Action item: Without the images, repeat every line of the listing exactly.

Exercise input:
--*--

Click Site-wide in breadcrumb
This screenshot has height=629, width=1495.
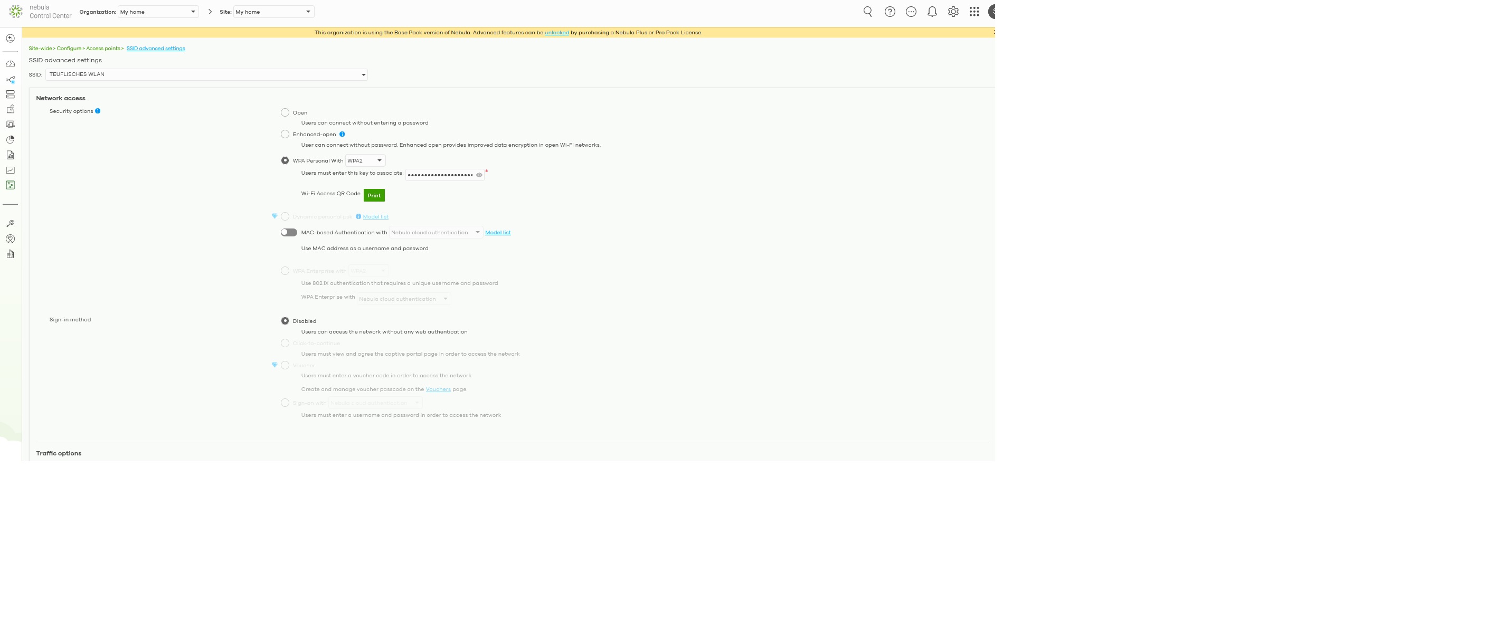40,49
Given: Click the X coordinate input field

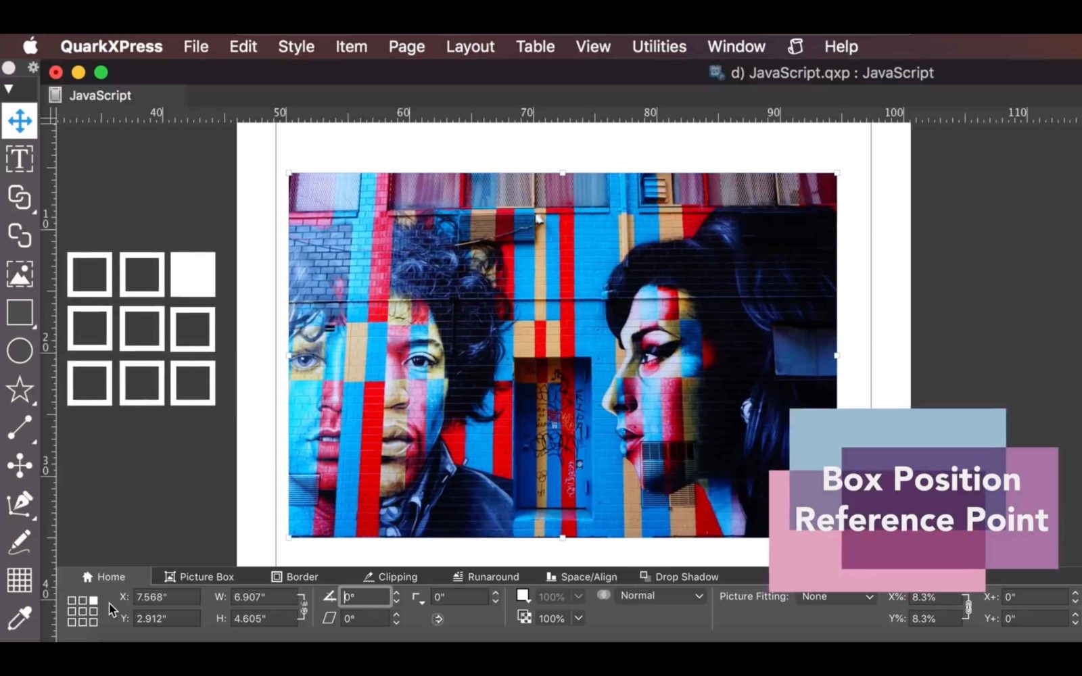Looking at the screenshot, I should tap(166, 597).
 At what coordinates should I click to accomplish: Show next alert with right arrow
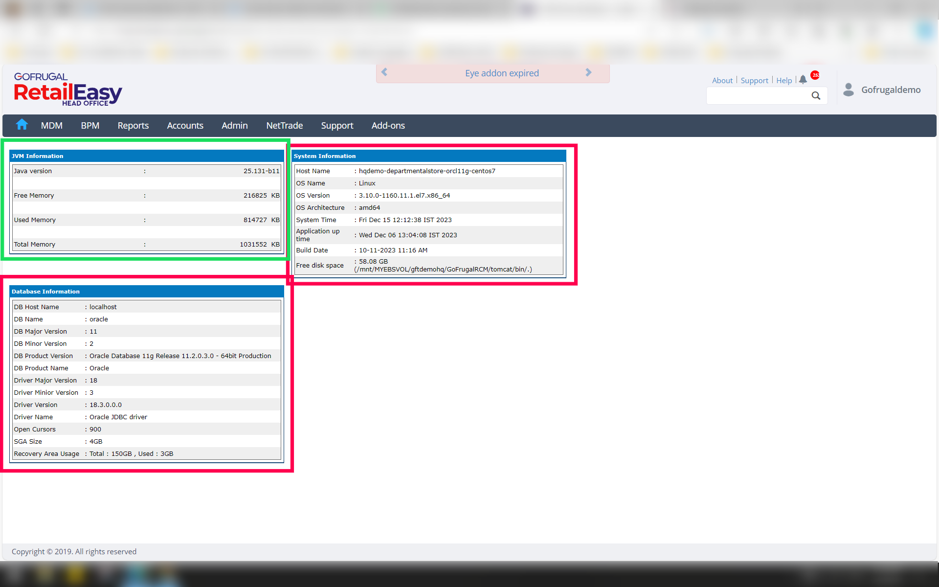588,72
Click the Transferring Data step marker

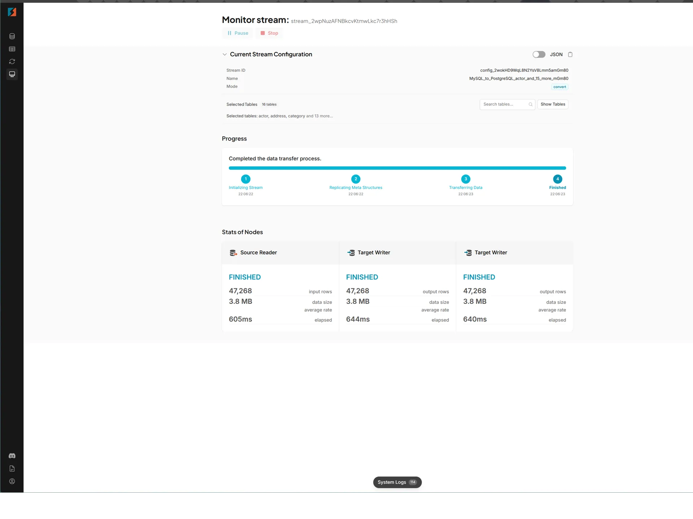point(466,179)
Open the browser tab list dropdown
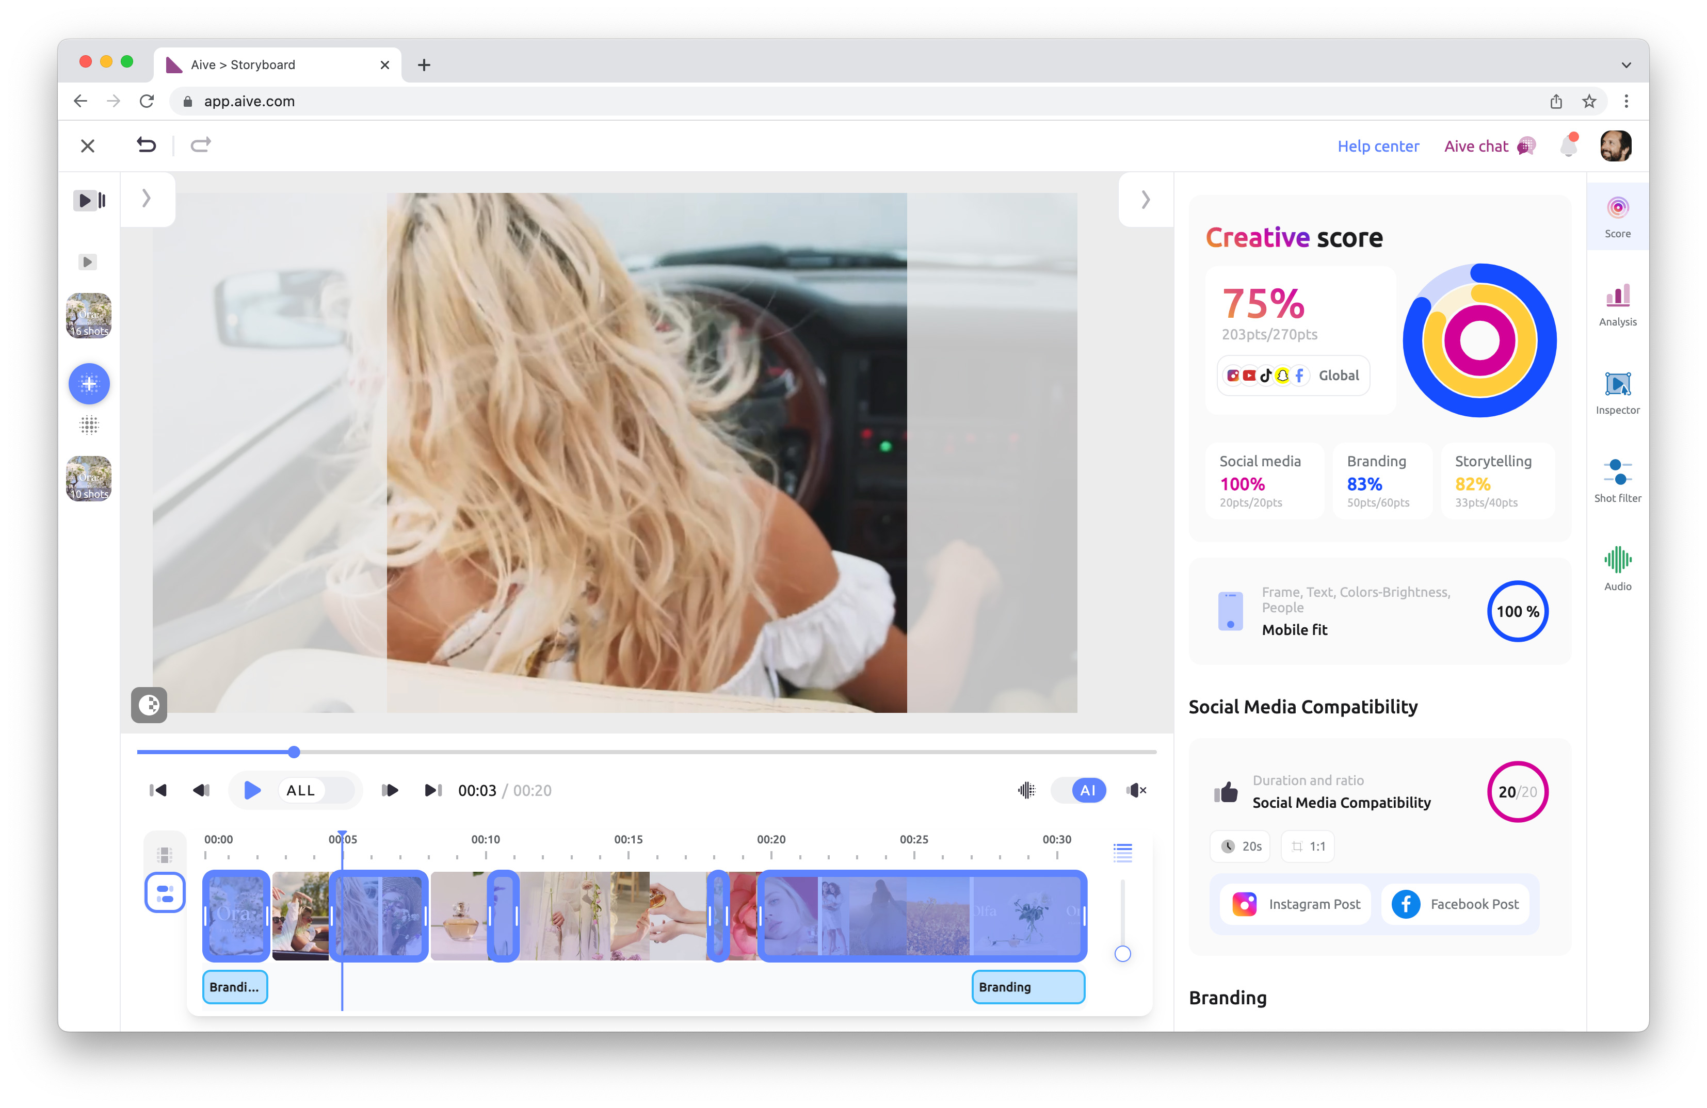Viewport: 1707px width, 1108px height. 1626,65
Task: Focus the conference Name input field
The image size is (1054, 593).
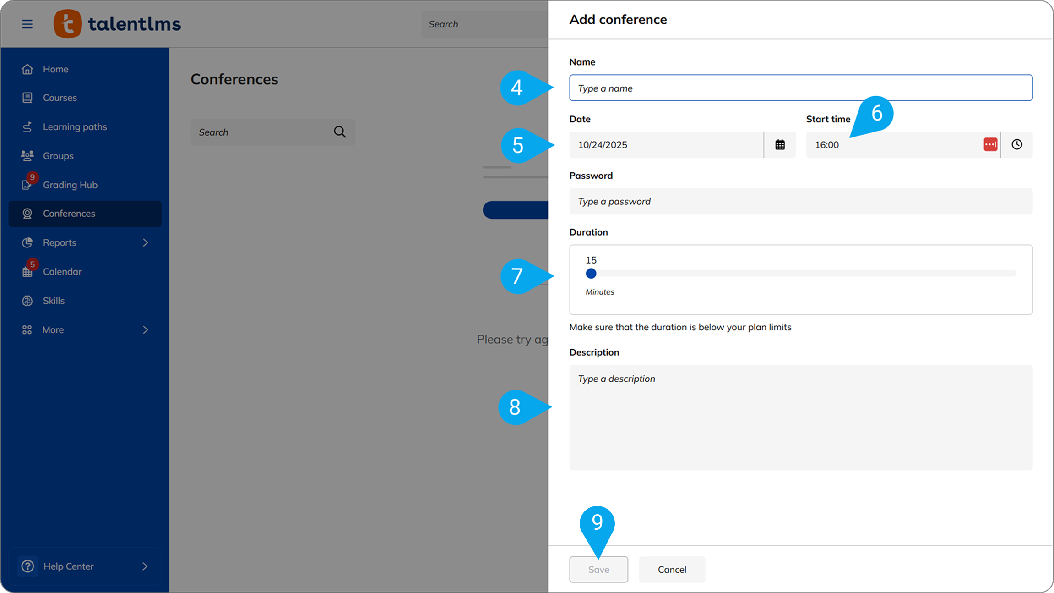Action: click(800, 88)
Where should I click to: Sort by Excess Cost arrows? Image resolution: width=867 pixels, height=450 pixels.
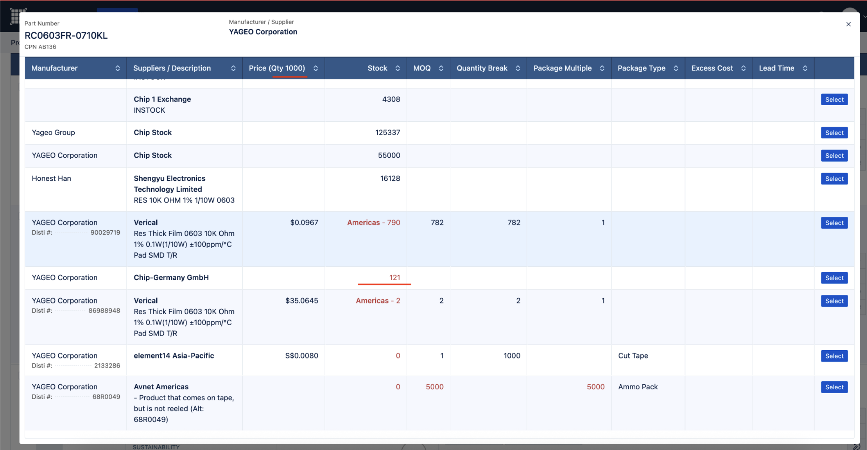pos(743,68)
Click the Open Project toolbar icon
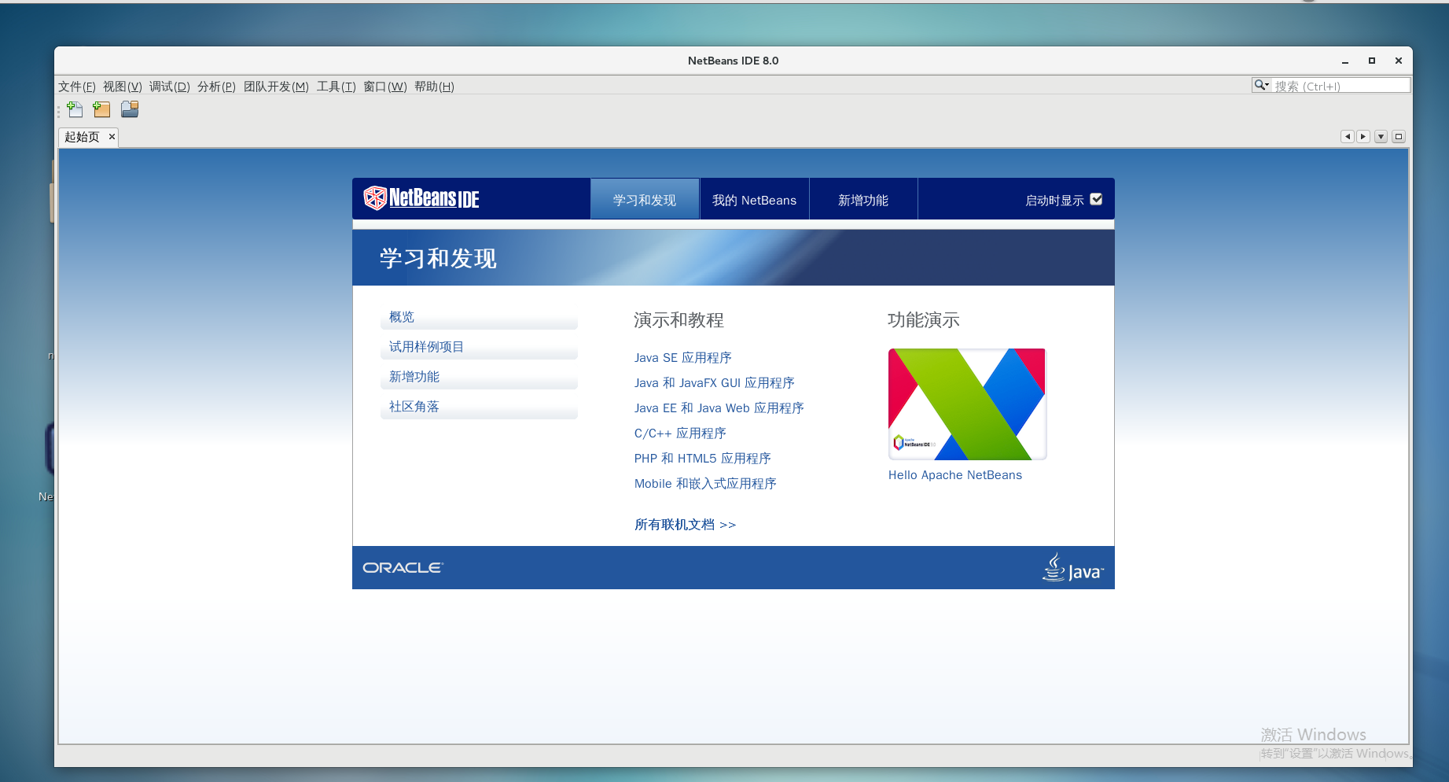Image resolution: width=1449 pixels, height=782 pixels. 129,109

--*--

Task answer:
Click Site-wide in breadcrumb
This screenshot has height=629, width=1495.
40,49
Given: Click the X coordinate input field

Looking at the screenshot, I should tap(166, 597).
 At what coordinates should I click to accomplish: Show next alert with right arrow
588,72
Click the Transferring Data step marker

point(466,179)
Open the browser tab list dropdown
Viewport: 1707px width, 1108px height. 1626,65
Task: Focus the conference Name input field
The image size is (1054, 593).
Action: click(800, 88)
Where should I click to: Sort by Excess Cost arrows? Image resolution: width=867 pixels, height=450 pixels.
pos(743,68)
Click the Open Project toolbar icon
Image resolution: width=1449 pixels, height=782 pixels. 129,109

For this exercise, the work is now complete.